**Task statement:**
Please repeat the material word for word, starting with the line that contains "The width and height of the screenshot is (651, 410)." and going on through the line that contains "tap(133, 63)", both included.

================================

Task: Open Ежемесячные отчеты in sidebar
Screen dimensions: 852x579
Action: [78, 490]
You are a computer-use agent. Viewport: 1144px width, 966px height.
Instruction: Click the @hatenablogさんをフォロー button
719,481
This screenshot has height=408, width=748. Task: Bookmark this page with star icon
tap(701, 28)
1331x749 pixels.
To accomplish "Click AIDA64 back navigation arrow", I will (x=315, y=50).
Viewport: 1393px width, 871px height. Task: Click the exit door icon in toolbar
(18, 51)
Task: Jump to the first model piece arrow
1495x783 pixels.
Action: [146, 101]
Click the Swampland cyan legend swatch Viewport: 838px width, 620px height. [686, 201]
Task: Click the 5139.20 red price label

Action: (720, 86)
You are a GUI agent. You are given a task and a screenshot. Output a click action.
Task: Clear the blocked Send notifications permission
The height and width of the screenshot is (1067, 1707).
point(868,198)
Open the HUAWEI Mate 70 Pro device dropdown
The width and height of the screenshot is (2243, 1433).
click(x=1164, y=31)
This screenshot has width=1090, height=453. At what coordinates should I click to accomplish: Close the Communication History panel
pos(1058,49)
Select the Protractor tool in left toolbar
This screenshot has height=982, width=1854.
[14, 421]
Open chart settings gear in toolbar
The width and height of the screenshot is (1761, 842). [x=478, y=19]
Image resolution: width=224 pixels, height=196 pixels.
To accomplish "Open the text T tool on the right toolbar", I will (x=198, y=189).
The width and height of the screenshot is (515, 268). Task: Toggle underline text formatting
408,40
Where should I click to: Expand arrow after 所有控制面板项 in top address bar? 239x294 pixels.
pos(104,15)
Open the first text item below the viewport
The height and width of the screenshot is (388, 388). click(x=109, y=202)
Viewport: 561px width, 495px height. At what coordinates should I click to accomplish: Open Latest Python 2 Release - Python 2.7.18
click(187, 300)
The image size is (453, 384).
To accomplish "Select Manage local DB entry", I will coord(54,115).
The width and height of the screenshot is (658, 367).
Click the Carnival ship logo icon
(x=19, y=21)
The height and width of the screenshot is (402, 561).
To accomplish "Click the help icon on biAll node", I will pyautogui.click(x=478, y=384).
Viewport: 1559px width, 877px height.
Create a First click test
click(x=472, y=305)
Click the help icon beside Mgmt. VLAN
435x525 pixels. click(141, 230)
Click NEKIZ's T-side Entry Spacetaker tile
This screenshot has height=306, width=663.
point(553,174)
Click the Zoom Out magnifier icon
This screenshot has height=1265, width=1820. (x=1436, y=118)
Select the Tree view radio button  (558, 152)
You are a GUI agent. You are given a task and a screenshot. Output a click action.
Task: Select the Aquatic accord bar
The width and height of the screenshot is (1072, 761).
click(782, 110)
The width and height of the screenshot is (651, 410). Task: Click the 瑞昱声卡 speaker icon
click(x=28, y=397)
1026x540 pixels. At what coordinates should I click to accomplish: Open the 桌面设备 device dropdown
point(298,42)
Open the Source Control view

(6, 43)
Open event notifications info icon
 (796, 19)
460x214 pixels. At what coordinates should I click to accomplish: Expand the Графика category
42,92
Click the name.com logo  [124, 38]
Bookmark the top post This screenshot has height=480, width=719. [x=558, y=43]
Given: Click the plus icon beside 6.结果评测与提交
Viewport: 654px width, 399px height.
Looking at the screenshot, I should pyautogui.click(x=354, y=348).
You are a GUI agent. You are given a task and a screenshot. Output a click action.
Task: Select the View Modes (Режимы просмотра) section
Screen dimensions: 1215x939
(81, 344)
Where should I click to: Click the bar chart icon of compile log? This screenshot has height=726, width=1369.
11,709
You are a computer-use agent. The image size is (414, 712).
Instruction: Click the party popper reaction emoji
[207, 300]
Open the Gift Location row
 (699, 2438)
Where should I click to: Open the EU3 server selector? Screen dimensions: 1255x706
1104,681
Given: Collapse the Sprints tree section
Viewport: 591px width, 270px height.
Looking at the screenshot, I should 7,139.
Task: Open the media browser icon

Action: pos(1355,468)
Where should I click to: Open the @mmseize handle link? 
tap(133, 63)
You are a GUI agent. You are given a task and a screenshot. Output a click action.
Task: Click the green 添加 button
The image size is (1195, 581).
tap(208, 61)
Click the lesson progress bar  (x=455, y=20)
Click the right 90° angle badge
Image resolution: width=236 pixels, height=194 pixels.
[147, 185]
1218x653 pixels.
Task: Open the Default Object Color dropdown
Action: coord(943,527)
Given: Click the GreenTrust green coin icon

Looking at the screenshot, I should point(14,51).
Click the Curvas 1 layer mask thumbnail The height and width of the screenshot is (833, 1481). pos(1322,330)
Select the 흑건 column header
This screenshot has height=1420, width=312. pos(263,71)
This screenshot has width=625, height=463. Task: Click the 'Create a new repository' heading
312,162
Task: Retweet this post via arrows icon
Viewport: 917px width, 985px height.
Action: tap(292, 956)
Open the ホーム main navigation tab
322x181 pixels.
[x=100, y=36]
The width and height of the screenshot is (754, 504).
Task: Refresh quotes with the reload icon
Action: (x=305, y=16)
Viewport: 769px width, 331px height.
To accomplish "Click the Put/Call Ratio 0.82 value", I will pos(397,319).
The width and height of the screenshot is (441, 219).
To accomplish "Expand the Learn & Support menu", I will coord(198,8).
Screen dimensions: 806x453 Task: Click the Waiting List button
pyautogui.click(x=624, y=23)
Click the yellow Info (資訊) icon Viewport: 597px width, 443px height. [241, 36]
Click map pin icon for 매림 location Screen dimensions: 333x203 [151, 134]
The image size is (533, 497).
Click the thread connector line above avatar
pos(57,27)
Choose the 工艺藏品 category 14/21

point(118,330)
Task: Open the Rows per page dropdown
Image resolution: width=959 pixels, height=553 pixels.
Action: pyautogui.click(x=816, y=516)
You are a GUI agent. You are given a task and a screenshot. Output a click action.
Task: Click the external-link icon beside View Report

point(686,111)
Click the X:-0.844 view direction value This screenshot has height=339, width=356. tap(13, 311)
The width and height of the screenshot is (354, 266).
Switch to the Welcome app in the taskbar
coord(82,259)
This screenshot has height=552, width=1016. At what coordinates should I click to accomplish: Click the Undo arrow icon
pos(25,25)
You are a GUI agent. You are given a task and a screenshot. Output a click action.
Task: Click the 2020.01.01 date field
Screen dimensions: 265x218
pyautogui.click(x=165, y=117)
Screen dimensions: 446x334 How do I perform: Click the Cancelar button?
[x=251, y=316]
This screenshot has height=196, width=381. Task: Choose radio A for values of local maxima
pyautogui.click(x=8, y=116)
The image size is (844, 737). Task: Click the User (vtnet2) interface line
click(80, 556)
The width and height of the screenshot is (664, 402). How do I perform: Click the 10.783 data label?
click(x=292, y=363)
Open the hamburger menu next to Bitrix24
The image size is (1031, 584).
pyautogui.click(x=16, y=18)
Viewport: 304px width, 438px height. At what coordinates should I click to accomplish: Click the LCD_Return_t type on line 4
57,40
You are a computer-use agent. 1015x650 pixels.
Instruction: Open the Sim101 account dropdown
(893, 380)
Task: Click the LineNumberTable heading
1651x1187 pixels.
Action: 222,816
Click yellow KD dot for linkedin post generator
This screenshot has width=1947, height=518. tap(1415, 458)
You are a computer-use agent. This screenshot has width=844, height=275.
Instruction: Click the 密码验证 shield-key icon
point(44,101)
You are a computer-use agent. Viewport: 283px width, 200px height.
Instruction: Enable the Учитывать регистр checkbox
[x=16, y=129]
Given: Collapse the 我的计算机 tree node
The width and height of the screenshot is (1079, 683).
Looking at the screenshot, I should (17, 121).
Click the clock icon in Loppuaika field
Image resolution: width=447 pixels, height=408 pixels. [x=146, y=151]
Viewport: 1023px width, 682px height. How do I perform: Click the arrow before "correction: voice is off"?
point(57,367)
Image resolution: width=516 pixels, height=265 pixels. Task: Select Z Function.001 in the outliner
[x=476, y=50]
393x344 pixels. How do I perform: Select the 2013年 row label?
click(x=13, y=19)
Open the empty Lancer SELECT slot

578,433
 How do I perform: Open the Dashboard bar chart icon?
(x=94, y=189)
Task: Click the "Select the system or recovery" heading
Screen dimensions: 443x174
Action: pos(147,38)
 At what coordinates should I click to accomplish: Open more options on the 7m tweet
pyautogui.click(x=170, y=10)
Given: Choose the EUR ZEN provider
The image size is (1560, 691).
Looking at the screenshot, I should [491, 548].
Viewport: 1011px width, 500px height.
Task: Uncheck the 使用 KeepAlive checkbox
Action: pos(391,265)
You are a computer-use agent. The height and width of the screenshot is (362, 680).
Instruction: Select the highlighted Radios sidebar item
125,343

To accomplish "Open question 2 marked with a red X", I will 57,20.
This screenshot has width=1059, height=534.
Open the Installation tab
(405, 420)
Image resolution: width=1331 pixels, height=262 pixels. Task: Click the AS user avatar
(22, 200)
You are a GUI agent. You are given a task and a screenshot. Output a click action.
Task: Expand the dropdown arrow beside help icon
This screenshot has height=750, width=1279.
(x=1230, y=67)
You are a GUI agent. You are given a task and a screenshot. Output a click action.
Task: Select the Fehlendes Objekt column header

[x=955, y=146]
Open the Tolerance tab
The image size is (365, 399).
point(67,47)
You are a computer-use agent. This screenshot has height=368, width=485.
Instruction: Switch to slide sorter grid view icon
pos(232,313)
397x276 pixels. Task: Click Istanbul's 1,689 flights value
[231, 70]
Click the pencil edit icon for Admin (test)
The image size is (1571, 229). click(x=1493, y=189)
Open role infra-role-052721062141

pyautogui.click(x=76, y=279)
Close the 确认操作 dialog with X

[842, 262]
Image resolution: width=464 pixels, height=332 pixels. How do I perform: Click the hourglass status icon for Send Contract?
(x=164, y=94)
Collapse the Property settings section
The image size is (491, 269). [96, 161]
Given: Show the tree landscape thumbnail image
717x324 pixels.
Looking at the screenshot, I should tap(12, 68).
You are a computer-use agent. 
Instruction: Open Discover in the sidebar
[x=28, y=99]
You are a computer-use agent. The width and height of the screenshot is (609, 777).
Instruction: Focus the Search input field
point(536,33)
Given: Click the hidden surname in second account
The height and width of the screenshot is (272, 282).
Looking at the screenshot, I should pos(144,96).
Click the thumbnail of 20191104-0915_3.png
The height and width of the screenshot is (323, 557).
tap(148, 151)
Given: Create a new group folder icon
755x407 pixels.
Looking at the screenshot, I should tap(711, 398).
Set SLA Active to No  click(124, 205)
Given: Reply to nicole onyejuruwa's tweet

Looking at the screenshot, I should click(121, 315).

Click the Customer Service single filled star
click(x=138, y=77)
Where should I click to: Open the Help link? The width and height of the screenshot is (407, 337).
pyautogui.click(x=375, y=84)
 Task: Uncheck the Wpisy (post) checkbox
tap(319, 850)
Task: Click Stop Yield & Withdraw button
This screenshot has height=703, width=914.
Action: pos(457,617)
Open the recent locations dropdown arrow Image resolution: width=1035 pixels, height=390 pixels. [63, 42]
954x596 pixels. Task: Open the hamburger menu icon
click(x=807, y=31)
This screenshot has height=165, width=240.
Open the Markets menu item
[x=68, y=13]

================================

**Correct result:**
The width and height of the screenshot is (651, 410). Task: Click the 瑞昱声卡 speaker icon
click(x=28, y=397)
1026x540 pixels. At what coordinates should I click to accomplish: Open the 桌面设备 device dropdown
point(298,42)
Open the Source Control view

(6, 43)
Open event notifications info icon
 (796, 19)
460x214 pixels. At what coordinates should I click to accomplish: Expand the Графика category
42,92
Click the name.com logo  [124, 38]
Bookmark the top post This screenshot has height=480, width=719. [x=558, y=43]
Given: Click the plus icon beside 6.结果评测与提交
Viewport: 654px width, 399px height.
Looking at the screenshot, I should pyautogui.click(x=354, y=348).
You are a GUI agent. You are given a task and a screenshot. Output a click action.
Task: Select the View Modes (Режимы просмотра) section
Screen dimensions: 1215x939
(81, 344)
Where should I click to: Click the bar chart icon of compile log? This screenshot has height=726, width=1369.
11,709
You are a computer-use agent. The image size is (414, 712).
Instruction: Click the party popper reaction emoji
[207, 300]
Open the Gift Location row
 (699, 2438)
Where should I click to: Open the EU3 server selector? Screen dimensions: 1255x706
1104,681
Given: Collapse the Sprints tree section
Viewport: 591px width, 270px height.
Looking at the screenshot, I should 7,139.
Task: Open the media browser icon

Action: pos(1355,468)
Where should I click to: Open the @mmseize handle link? 
tap(133, 63)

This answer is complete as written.